# HuggingFace Accelerate
Accelerate to biblioteka od HuggingFace, będąca prostym API pozwalającym na łatwe przyśpieszenie kodu dzięki m.in. mieszanej precyzji, przetwarzanie na wielu GPU/TPU

In [None]:
!pip3 install transformers[sentencepiece]==4.18.0
!pip3 install datasets==1.15.1
!pip3 install huggingface_hub>=0.1.0,<1.0.0
!pip install accelerate

Wykorzystamy wcześniejszy przykład z porównywaniem pytań na bazie qqp z glue, który rozbudujemy o wykorzystywanie Accelerate.
Na początku przeprowadzamy całą inicjalizację i tokenizację w taki sam sposób.

In [None]:
from datasets import load_dataset
from transformers import AutoTokenizer, DataCollatorWithPadding, TrainingArguments, AutoModelForSequenceClassification, Trainer, AdamW, get_scheduler
from torch.utils.data import DataLoader

def tokenize(sample):
  return tokenizer(sample['question1'], sample['question2'], truncation=True)

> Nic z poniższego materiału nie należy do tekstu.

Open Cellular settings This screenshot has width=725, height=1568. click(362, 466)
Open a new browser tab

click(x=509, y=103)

checkpoint = 'bert-base-uncased'
tokenizer = AutoTokenizer.from_pretrained(checkpoint)
model = AutoModelForSequenceClassification.from_pretrained(checkpoint, num_labels=2)

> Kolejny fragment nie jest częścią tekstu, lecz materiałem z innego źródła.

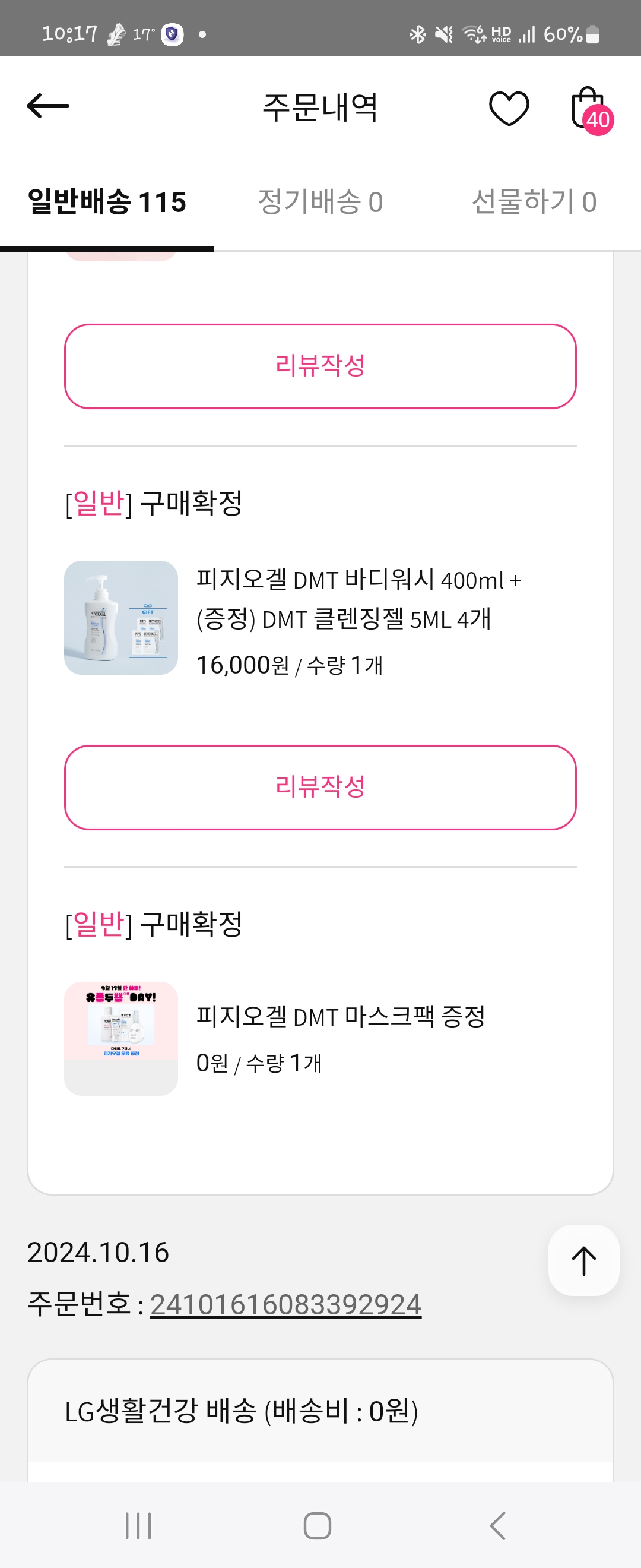The image size is (641, 1568).
Task: Open the 피지오겔 DMT 마스크팩 증정 product image
Action: coord(121,1038)
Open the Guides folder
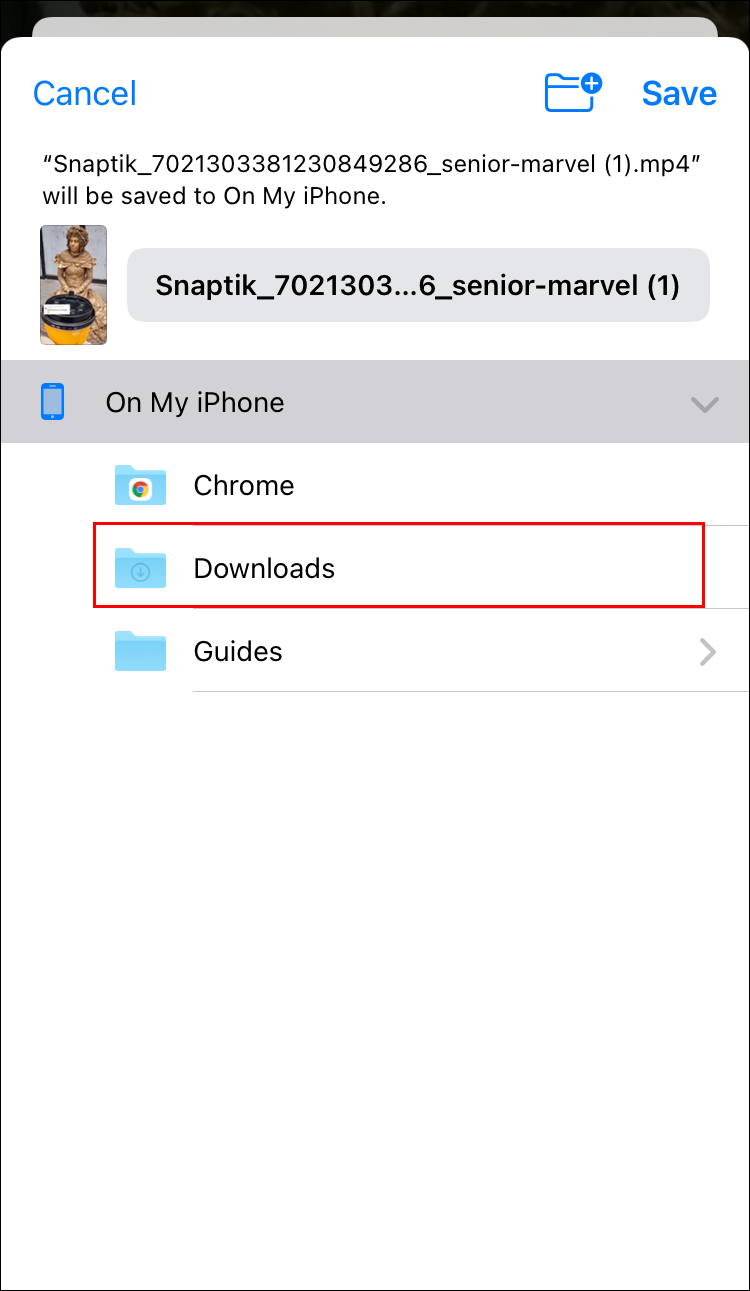This screenshot has width=750, height=1291. click(x=238, y=652)
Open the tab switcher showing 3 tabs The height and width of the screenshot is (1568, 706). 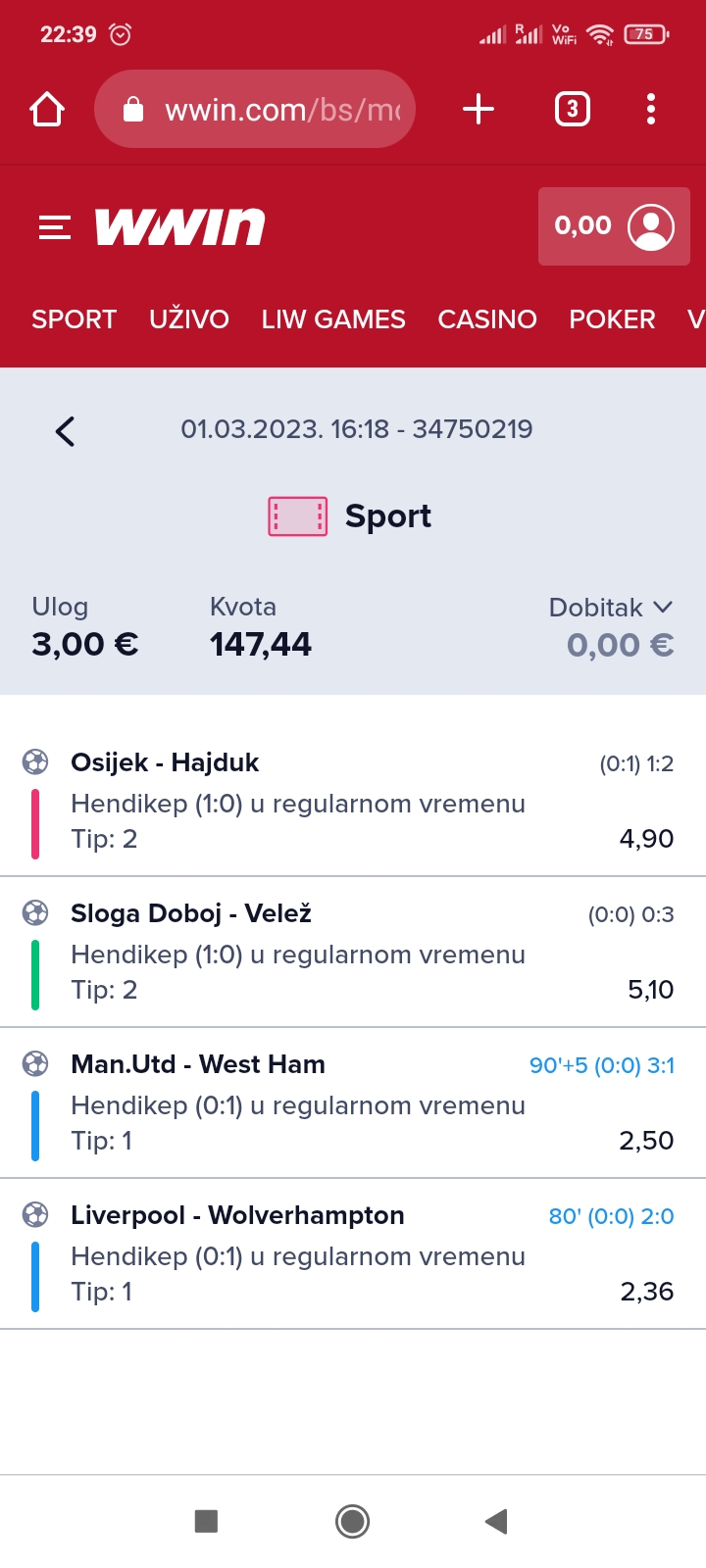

raw_dataset = load_dataset("glue", "qqp")

raw_dataset['train'] = raw_dataset['train'].shard(num_shards=100, index=0)
raw_dataset['test'] = raw_dataset['test'].shard(num_shards=100, index=0)
raw_dataset['validation'] = raw_dataset['validation'].shard(num_shards=100, index=0)

tokenized_datasets = raw_dataset.map(tokenize)
tokenized_datasets = tokenized_datasets.remove_columns(['question1', 'question2', 'idx'])
tokenized_datasets = tokenized_datasets.rename_column("label", "labels")
tokenized_datasets.set_format("torch")



data_collator = DataCollatorWithPadding(tokenizer=tokenizer)

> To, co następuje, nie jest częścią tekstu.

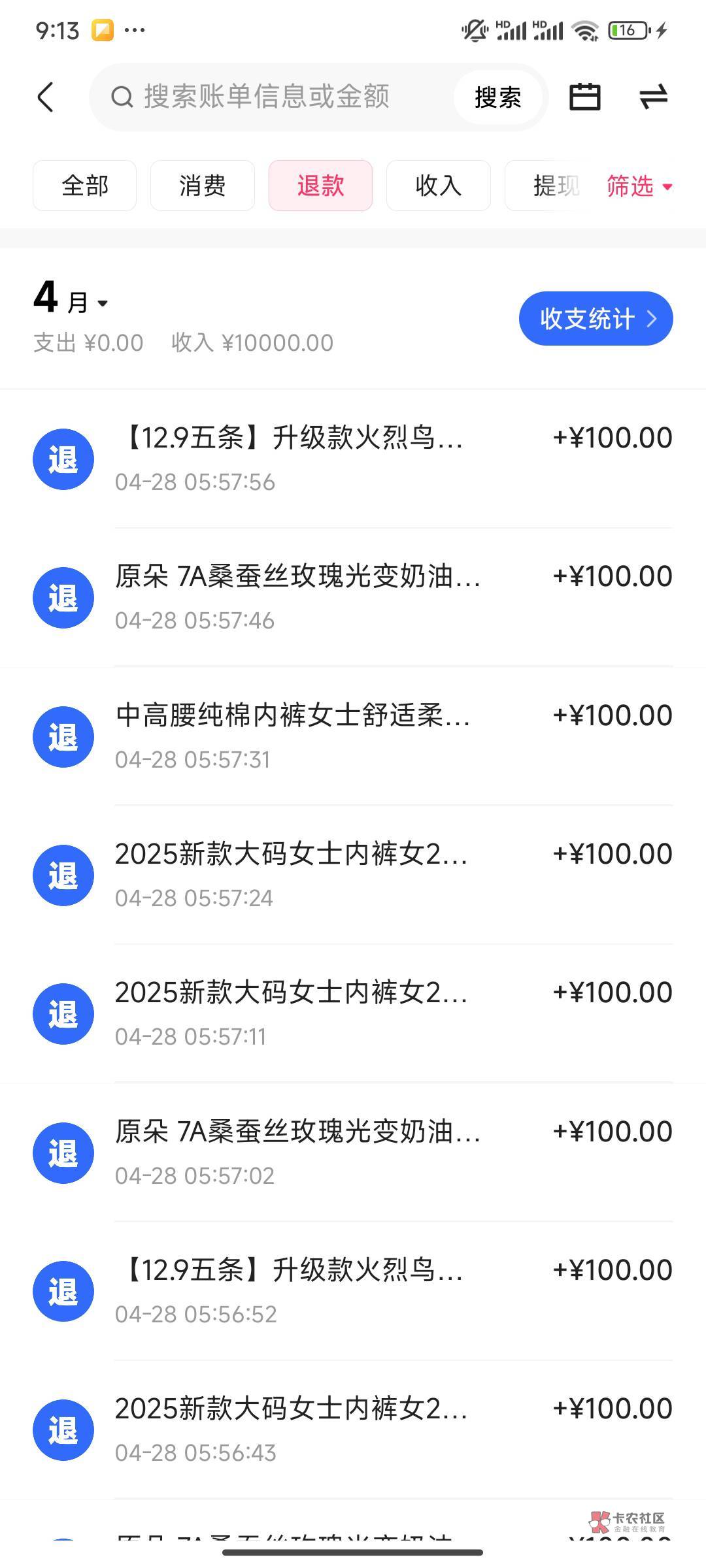
Task: Tap the 搜索 button
Action: (x=497, y=97)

train_dataloader = DataLoader(
    tokenized_datasets["train"], shuffle=True, batch_size=8, collate_fn=data_collator
)
eval_dataloader = DataLoader(
    tokenized_datasets["validation"], batch_size=8, collate_fn=data_collator
)

optimizer = AdamW(model.parameters(), lr=5e-5)

num_epochs = 3
num_training_steps = num_epochs * len(train_dataloader)
lr_scheduler = get_scheduler(
    "linear",
    optimizer=optimizer,
    num_warmup_steps=0,
    num_training_steps=num_training_steps,
)

Teraz zaczynają się dopiero zmiany związane z Accelerate:
Usuwamy wszelkie *.to_device()* (ewentualnie *.cuda()*), jako że tym zajmie się Accelerate.\
W funkcji musimy stworzyć obiekt klasy Accelerator, a następnie przekazać do jego metody prepare() wszystkie obiekty związane z treningiem.
Dodatkowo, zamiast *loss.backward()*, używamy *accelerator.backward(loss)*

In [None]:
from tqdm.auto import tqdm
from accelerate import Accelerator

accelerator = Accelerator() # 
model, optimizer, train_dataloader, eval_dataloader, lr_scheduler = accelerator.prepare(
  model, optimizer, train_dataloader, eval_dataloader, lr_scheduler
) #

progress_bar = tqdm(range(num_training_steps))

model.train()
for epoch in range(num_epochs):
    for batch in train_dataloader:
        outputs = model(**batch)
        loss = outputs.loss
        accelerator.backward(loss) # 

        optimizer.step()
        lr_scheduler.step()
        optimizer.zero_grad()
        progress_bar.update(1)

Jednak z powodu specyfiki działania Accelerate, aby zadziałało ono w formie notatnika, całość musimy zamknąć w funkcji, którą następnie uruchomimy przekazując ją do *notebook_launcher*.

In [None]:
from tqdm.auto import tqdm
from accelerate import Accelerator
from tqdm.auto import tqdm
from accelerate import Accelerator
from datasets import load_dataset
from transformers import AutoTokenizer, DataCollatorWithPadding, TrainingArguments, AutoModelForSequenceClassification, Trainer, AdamW, get_scheduler
from torch.utils.data import DataLoader

def tokenize(sample):
  return tokenizer(sample['question1'], sample['question2'], truncation=True)
  
def train():
  checkpoint = 'bert-base-uncased'
  tokenizer = AutoTokenizer.from_pretrained(checkpoint)
  model = AutoModelForSequenceClassification.from_pretrained(checkpoint, num_labels=2)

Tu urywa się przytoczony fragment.